La polémique est avant tout un phénomène d'ordre discursif, appartenant à la catégorie du dialogue (compris dans un sens large). Elle se manifeste dans des échanges souvent écrits (comptes rendus, correspondances, rapports critiques, etc.) et parfois oraux (débats publics, colloques, etc.), linguistiquement marqués par la présence d'indicateurs d'oppositions explicites (« Je ne suis pas d'accord avec vous sur...» , « [votre écrit contient] un paralogisme qui ne peut en aucun façon être excusé» ) ou implicites (ironie, raillerie, sous-entendus, etc.) Les méthodes développées pour l'étude du discours en général et du dialogue en particulier doivent donc être employées dans l'étude des polémiques. Une telle perspective permet d'envisager la polémique dans le rôle – essentiel me semble-t-il – qu'elle joue dans l'histoire de la science. D'une part la polémique constitue le contexte (ou plutôt « co-texte» ) dialogique qui permet la compréhension du sens et de la portée des théories (6) : les objections et les critiques forcent les savants à spécifier ainsi qu'à préciser ce qui était forcément implicite et imprécis dans leurs formulations ; elles les obligent aussi à modifier au besoin leurs thèses, pour surmonter les objections soulevées contre elles. D'autre part c'est la polémique qui relie les théories au contexte social et intellectuel de l'époque : elle révèle ce qui peut être supposé sans justification et ce qui doit être justifié laborieusement, les implications dangereuses qu'il faut éviter à tout prix, les intérêts politiques et intellectuels sous-jacents à la pratique scientifique. En définitive, c'est dans la pratique de la polémique que l'on découvre la nature et les limites de la rationalité telle qu'elle est mise en action (plutôt qu'idéalisée) par les savants : c'est cette pratique dialogique qui révèle, à l'époque, ce qui compte pour preuve, pour critique valable, pour argument pertinent, pour formulation intellectuelle, pour acquis véritable.

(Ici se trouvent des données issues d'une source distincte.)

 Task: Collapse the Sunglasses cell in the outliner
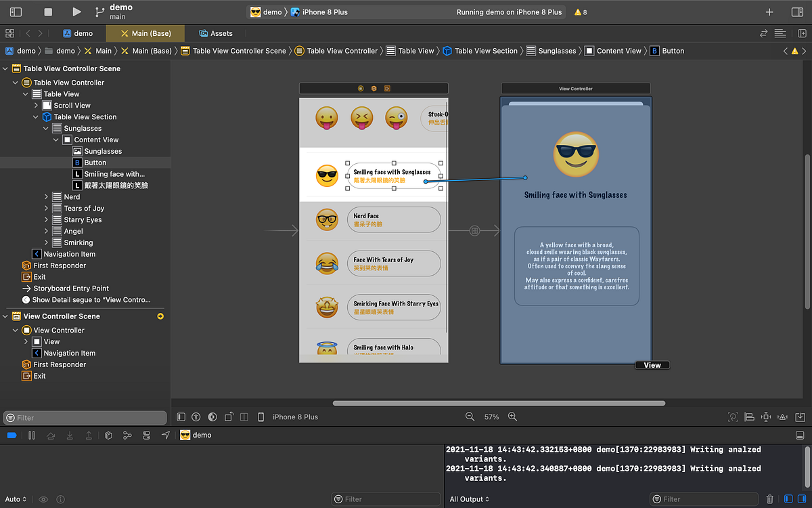coord(46,128)
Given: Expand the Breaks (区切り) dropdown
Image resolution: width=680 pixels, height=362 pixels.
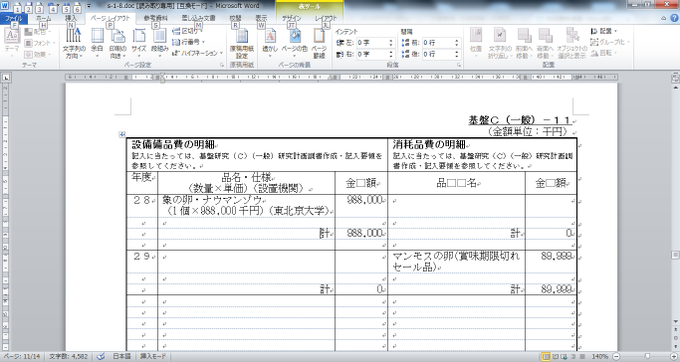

Marcelo DASCAL, Article « Controverses et polémiques»  in Michel BLAY et Robert HALLEUX, La Science classique XVIe XVIIe siècle – Dictionnaire critique, Flammarion, 1998, pp. 26-29

(1) au sens kuhnien du terme : Kuhn, T. S., scientifique contemporain, auteur d'un ouvrage intitulé La structure des révolutions scientifiques (1972)
(2) son caractère dialogique : un système scientifique se construit dans un dialogue constant, dans une confrontation permanente, avec d'autres systèmes.
(3) L'éthos : le statut, la dimension.
(4) les préformistes contre les défenseurs de l'épigenèse : allusion à des débats qui ont divisé les scientifiques à l'époque classique. Les préformistes pensaient qu'un organisme était complètement constitué dès sa conception. Selon les défenseurs de l'épigenèse, un embryon se développe au contraire par différenciation successive de parties nouvelles.
(5) l'éther, le phlogistique, la force végétative : substances invisibles de diverses natures. La science classique pensait que l'éther est un fluide imprégnant les corps, et dont les vibrations seraient responsables des phénomènes optiques. Le phlogistique était la partie des corps qui est susceptible de s'enflammer.
(6) le contexte (ou plutôt « co-texte ») dialogique [...] la portée des théories : une théorie ne devient pleinement intelligible qu'à partir du moment où on la réfère explicitement aux autres théories avec lesquelles elle entre en conflit.